Elaine Elizabeth Nicholls



Abstract

Background
Hand problems are common in older adults causing pain and disruption to daily living. Understanding prognosis of such problems is therefore important to provide information on likely symptom course and to target treatment to those in most need. The aim of this thesis was to investigate prognosis of hand pain and functional difficulty in communitydwelling older adults with hand pain.

Methods
The majority of data analysis was based on a cohort of adults aged 50 years and over reporting hand pain in the last 12-months at baseline (N=623). The Australian/Canadian Hand Osteoarthritis Index (AUSCAN) was the primary measure of hand pain (0-10) and function (0-10), measured at baseline and four follow-up time-points (1.5, 3, 5, and 7.5-years).
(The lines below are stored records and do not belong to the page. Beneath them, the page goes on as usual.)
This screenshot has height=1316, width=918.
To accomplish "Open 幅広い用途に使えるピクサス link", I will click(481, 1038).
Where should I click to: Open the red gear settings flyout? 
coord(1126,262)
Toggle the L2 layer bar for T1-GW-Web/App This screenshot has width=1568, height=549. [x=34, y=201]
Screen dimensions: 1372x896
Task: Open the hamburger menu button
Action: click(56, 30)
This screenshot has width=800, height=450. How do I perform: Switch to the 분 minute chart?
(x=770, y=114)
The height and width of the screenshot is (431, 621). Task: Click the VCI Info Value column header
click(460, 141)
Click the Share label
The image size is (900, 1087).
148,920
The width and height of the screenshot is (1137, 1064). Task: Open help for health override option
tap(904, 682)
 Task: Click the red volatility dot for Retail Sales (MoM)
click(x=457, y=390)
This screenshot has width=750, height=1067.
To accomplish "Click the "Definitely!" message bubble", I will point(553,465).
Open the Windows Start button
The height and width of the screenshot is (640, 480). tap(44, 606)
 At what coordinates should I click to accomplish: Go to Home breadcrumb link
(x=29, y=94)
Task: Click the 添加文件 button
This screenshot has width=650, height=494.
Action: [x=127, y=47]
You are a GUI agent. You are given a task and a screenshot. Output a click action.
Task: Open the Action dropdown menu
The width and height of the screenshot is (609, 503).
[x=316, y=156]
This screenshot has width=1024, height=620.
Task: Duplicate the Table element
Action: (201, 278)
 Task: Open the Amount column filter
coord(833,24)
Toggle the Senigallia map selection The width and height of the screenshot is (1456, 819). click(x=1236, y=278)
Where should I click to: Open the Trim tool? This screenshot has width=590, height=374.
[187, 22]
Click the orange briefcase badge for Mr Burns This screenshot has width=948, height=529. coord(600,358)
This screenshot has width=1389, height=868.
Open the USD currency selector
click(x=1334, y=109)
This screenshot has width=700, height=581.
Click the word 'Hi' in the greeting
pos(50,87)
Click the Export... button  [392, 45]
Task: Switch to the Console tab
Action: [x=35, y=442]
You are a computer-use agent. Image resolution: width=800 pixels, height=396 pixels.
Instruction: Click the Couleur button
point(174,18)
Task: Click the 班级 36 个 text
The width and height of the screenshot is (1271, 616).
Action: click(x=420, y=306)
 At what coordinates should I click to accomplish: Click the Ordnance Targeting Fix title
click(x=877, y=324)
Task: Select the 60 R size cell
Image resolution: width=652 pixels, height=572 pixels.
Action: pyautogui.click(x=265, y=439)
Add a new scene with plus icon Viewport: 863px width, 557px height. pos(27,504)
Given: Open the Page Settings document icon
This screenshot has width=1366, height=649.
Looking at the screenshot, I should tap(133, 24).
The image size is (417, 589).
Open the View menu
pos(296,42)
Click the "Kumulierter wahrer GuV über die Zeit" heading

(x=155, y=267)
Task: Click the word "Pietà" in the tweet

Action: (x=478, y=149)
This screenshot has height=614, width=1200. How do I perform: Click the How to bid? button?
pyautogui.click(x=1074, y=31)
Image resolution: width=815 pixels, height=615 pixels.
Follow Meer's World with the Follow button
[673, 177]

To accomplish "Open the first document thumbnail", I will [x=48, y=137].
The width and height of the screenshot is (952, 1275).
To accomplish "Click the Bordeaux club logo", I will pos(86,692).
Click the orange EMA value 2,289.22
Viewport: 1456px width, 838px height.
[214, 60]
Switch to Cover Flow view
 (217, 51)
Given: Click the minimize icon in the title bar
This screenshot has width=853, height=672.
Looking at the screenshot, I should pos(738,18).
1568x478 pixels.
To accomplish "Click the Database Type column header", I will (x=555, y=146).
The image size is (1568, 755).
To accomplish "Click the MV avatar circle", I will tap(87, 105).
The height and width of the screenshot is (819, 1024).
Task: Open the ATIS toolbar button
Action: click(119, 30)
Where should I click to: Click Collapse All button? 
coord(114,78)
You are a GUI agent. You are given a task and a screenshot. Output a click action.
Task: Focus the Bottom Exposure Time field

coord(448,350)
Random effect models, latent class growth models, parallel process growth
models and parallel process growth mixture models were used to model longitudinal trajectories of AUSCAN pain and functional difficulty over time.

Results
Trajectories of hand pain and functional difficulty were shown to be relatively stable for the majority of participants over the 7.5-year follow-up period with an overall mean change per year of 0.05 (95% confidence interval: 0.02, 0.07) and 0.07 (95% confidence interval 0.05, 0.09) points for AUSCAN pain and function respectively. Although combinations of predictors were identified that predicted symptom course, the strongest predictor was the baseline measure for the outcome of interest, with model fit not greatly improved by adding three further predictors to the model e.g. Nagelkerke’s pseudo R-square: Hand pain, baseline only 0.64; with additional predictors 0.70; Hand function, 0.80 and 0.83
respectively. A group of participants with hand pain trajectories that differed greatly from their hand function trajectories was not identified suggesting that changes in hand pain are linked to changes in hand function over time.

Conclusions
Progression of hand symptoms was not inevitable for all participants when assessed over a 7.5 year time-period. Baseline symptom severity may be the single most important predictor to identify those with an unfavourable symptom course and where early onward
referral/treatment may be useful. This work remains exploratory however until findings are replicated in an external dataset.